Katherine A. Couric, Doctor of Laws
Next to the U.S. presidency, there may have been no more iconic a male position in American society than that of network evening news anchor. Well, no more indeed ... since your historic broadcast of September 5, 2006, finally broke that rigid mold. To the responsibilities of evening news anchor and managing editor you have added those of 60 Minutes correspondent and anchor of CBS News primetime specials. These opportunities followed your record-breaking run as Today show co-anchor (fifteen years of being bright at an unnaturally early hour); your service as Pentagon reporter, including two stints covering the Gulf War; and your having interviewed practically every national and world leader. You are also known, since the death of your husband, for your dedication to the battle against colon cancer.
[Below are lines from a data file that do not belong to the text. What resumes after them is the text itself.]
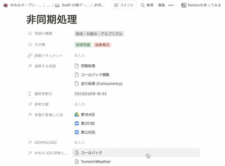Click the Zoom icon beside 第201回

pyautogui.click(x=77, y=123)
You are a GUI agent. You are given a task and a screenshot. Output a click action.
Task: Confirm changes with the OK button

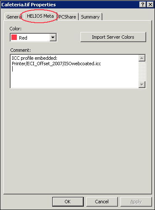click(x=68, y=202)

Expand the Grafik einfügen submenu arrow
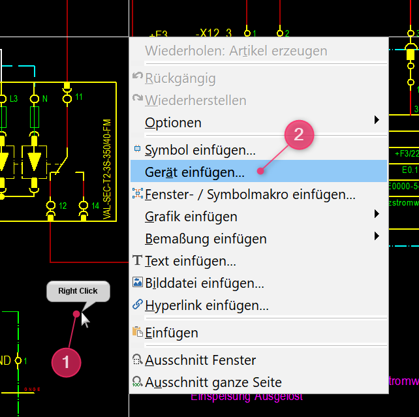click(x=377, y=215)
In another break of taboo, you broadcast your own colonoscopy, which is credited with a twenty percent jump in that procedure nationwide and resulted in the saving of who knows how many lives. Your fundraising for this cause continues to be prodigious and you helped to establish the innovative, multi-disciplinary center for gastrointestinal health at New York-Presbyterian Hospital/Weill Cornell Medical Center. To the satisfaction of having won eight Emmy Awards, a Peabody Award, and an Edward R. Murrow Award you can add knowledge of the lives that have been saved and improved by your cancer work and the knowledge, too, that whenever the history of society’s opening to women is written, there you will be.
I hereby declare you recipient of the honorary degree Doctor of Laws, entitled to all the rights, honors, and privileges appertaining thereto.